Saturday, July 4, 2009

Second verse, same as the first

After last week's "psychology" class from hell (refresher here), I didn't think things could get any worse or more ridiculous. By this point in my life, I should know that things can ALWAYS get worse or more ridiculous. Sweet.

For a detailed recap of how Thursday went, please see the refresher post. This week's time line was almost exactly like the last class, minute for minute. Because I had a hunch that this was going to happen again, I saved all of my reading for the two and a half hours of class where I'd have nothing better to do. I brought my laptop to the first class, but because the building where this waste of time is held is on the outskirts of campus, the wireless signal doesn't reach. Killing time on the internet was a no-go.

"But Enforcer," you might say, "you still have your cell phone." Wrong. During the first class, Dr. Cromartie made it very clear that if he sees anyone with a cell phone in their hand during class time, he will subtract 30 points from your final class point total. So far, he's done it to three people. He followed the third person into the hallway after he saw her pull her phone out of her bag. I've been known to take my entire purse into the ladies' room because he can't question me taking my purse and he certainly can't follow me into the loo to bust me. While safe in the confines of the stalls, I send DJC text messages laced with profanity and threats of violence. So yeah, studying is the only thing I can do during the first two and half hours of class.

Anyways, my turn finally came to deliver my video summaries. I learned during last week's slaughter-fest that shorter summaries are definitely the way to go. Dr. Cromartie glanced over the second week's summaries and accepted them. WOOT, I thought. I then handed him my corrected summaries from the first week. Immediately, he picked out the one freaking quote I included, circled it and informed me that the comma belongs inside the quotes, handed BOTH summaries back to me and told me to hand them in next week. Holy shit, REALLY?!?!? At that point, I was certain that he'd never bother to actually read the summaries themselves. He even had a ruler out at one point and was measuring margins. No shit.

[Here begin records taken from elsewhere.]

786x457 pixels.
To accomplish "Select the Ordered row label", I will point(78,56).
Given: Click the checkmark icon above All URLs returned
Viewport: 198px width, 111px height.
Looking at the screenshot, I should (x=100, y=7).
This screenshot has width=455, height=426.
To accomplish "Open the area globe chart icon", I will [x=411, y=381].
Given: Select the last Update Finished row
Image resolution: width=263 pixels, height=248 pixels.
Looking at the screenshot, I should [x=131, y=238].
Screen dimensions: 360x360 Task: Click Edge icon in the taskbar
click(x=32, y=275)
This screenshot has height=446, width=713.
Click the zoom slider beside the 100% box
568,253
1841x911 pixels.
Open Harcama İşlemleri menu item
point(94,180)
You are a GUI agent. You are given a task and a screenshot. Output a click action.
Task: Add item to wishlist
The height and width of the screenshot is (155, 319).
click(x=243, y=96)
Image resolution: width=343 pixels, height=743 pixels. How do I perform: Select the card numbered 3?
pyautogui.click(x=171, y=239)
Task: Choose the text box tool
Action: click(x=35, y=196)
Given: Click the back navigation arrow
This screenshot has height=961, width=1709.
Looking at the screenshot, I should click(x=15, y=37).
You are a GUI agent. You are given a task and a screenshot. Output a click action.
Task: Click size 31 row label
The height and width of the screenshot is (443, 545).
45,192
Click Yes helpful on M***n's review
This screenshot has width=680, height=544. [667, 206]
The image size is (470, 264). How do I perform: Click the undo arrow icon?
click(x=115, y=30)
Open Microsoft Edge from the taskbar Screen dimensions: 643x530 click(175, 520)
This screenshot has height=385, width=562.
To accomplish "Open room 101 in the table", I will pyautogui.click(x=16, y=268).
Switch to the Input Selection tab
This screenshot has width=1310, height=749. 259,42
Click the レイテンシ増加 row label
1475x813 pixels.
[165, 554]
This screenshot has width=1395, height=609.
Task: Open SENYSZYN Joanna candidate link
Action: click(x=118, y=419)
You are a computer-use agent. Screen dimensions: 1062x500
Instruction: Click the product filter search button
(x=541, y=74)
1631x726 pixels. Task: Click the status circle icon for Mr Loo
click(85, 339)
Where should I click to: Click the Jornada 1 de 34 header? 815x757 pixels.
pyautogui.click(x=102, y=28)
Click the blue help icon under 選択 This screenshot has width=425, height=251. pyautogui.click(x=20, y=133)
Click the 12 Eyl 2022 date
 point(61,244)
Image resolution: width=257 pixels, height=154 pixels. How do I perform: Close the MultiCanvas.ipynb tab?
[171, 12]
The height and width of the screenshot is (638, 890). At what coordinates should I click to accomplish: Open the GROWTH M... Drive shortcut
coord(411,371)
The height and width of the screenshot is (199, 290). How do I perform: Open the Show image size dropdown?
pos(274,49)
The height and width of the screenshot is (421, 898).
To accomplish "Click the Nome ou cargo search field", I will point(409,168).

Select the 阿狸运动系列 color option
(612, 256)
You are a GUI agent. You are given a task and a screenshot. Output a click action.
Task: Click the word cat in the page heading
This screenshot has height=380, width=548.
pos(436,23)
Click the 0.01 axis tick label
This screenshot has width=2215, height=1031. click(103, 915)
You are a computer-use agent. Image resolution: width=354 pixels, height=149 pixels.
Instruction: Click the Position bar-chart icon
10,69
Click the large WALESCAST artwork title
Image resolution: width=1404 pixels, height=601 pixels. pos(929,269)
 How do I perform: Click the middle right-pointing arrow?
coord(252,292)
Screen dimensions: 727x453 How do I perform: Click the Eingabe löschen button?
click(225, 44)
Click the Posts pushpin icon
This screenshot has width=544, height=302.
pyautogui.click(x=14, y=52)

Well, here's the real test. During class, I realized that one of the videos I watched and recapped was the wrong one. Let's see if he notices. My bet is that he won't. I probably could have written the entire thing in Farsi and he wouldn't have caught it. But put a fucking comma outside the quotation marks and look out!

And, I don't know why I didn't catch this before last Thursday, but the class, officially titled "Life Span Psychology," has NOTHING to do with life span or psychology. Our book is a sociology book. The videos focus on various aspects of society, such as the study of the social stratification throughout history. God help me if any of the nursing schools I apply to ever ask me about what I've learned in life span psychology. I honestly don't know what I'd say.

The worst part is that Dr. Cromartie happens to be the department chair for the Social Sciences program. If I were to complain (which I'm strongly considering) I'd have to go over his head, and I don't know who that is. He obviously has to report to someone, but finding that person is proving to be more than difficult.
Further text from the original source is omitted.